**Brano estratto**:
Ma a Milwaukee, Bobby ha (re)imparato ad essere un vincente, e ha scoperto quanto può influire sulle emozioni il semplice fatto di trovarsi in un ambiente positivo.

Felicità è un termine soggettivo, ma quando la senti, lo sai. Può essere raggiungere un obiettivo, trovare soddisfazione in quello che fai, sentire gioia e gratitudine quando ti trovi in una situazione positiva per te, che sia una relazione o uno spogliatoio NBA. E Portis, oggi, sembra sentirsi così per la prima volta dopo anni. “Vincere è stato importantissimo per me a livello mentale ed emotivo.”

“Coinvolge il pubblico ed è coinvolto lui stesso. Parla con tutti, parla con noi, urla, grida. Si diverte. E quando Bobby Portis si diverte, Bobby Portis è un atleta difficile da fermare.”

– Pat Connaughton (Bucks)

E a proposito di cose divertenti, Portis ha visto tutte le battute su Twitter sui suoi “crazy eyes”.

**Obiettivo dell'esercizio**: Per favore, scrivi il seguito del brano su Bobby Portis partendo dopo l'ultima frase riportata. Le righe non servono per svolgere il compito.

**Dati forniti**:

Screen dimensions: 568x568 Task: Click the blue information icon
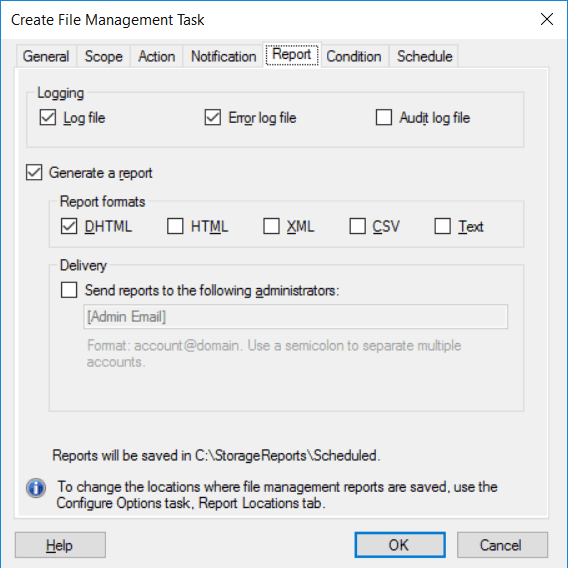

**Risposta al problema**:
“È vero, i miei occhi sono grandi, e forse fanno cose strane mentre gioco, ma io non lo so, sono solo concentrato.”

Recentemente Bobby ha mostrato l’Harlem Shake (quello vero, non la versione virale) dopo i tiri segnati nel clutch time. E a seguito della gomitata sull’occhio ricevuta da Tristan Thompson, adesso ha un nuovo look, con occhiali protettivi che sono stati presto soprannominati Bobby Bifocals.

“Quando sono sul parquet, è il mio momento per fuggire da tutti i problemi che ho fuori da lì. Quando entro in campo sono in paradiso, in pace. È dove mi libero dallo stress. Quando faccio le mie buffonate, come urlare, gridare, battere le mani o qualsiasi cosa – non è per dare spettacolo. È il mio modo di giocare con passione e divertirmi.”